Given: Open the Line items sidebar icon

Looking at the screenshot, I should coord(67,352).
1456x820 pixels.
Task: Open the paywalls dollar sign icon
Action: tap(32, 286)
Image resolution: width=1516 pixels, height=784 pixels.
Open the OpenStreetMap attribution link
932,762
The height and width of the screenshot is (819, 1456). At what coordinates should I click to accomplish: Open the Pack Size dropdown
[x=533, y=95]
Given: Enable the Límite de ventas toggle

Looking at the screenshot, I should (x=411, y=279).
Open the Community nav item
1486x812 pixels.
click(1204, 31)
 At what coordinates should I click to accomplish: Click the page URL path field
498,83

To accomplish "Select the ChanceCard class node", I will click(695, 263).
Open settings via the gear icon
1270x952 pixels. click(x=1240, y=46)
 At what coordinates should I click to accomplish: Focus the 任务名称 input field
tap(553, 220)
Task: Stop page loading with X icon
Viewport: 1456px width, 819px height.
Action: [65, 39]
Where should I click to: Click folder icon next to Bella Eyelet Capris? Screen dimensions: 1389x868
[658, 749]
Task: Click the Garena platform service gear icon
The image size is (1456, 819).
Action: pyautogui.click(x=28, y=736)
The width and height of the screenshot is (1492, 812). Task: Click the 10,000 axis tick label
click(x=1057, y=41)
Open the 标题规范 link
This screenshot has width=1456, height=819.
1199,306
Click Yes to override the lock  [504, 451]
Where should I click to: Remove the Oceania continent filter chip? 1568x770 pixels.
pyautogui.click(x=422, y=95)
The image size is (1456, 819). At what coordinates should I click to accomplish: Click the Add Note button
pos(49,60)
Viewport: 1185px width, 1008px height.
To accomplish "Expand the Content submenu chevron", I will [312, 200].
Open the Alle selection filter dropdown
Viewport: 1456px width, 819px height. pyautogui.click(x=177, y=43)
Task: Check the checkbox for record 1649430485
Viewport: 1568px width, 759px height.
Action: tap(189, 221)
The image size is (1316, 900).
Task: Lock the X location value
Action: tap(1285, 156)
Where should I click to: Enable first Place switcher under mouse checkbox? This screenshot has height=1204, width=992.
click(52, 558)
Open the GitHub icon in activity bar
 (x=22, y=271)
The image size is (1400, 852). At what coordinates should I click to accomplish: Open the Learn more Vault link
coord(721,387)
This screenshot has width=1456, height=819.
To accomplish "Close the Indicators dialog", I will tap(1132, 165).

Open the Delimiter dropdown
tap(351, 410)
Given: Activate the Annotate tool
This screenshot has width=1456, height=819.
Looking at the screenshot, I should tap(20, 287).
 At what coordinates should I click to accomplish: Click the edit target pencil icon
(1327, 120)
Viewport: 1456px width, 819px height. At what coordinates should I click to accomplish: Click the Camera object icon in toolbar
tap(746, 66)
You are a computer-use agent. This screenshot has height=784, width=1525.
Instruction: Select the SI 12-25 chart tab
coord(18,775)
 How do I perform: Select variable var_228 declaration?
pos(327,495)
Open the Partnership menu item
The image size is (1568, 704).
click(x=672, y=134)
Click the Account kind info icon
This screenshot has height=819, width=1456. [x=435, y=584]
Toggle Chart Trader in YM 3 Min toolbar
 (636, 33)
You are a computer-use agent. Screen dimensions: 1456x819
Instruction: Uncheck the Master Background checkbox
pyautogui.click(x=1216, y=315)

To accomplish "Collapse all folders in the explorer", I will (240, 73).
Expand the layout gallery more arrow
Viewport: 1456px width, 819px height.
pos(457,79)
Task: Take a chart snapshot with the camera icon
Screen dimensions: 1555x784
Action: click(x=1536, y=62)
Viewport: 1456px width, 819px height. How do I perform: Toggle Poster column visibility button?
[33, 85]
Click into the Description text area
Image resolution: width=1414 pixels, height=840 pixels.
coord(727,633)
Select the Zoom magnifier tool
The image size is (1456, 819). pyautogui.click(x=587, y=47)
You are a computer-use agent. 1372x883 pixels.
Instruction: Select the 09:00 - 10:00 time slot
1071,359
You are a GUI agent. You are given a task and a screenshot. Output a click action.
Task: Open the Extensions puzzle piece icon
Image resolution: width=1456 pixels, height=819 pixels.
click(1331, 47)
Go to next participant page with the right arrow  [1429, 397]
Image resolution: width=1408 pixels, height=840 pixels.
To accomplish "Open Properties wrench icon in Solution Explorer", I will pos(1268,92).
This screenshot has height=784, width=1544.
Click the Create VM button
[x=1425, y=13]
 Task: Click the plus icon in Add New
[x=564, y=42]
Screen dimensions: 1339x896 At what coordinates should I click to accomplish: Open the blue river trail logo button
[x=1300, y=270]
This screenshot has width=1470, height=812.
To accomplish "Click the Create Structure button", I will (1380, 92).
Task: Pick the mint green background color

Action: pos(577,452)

**What you are asked to do**
Identify every line above that includes the word "agent", and show those lines.

**Result of the exercise**
You are a computer-use agent. This screenshot has height=784, width=1525.
You are a computer-use agent. Screen dimensions: 1456x819
You are a computer-use agent. 1372x883 pixels.
You are a GUI agent. You are given a task and a screenshot. Output a click action.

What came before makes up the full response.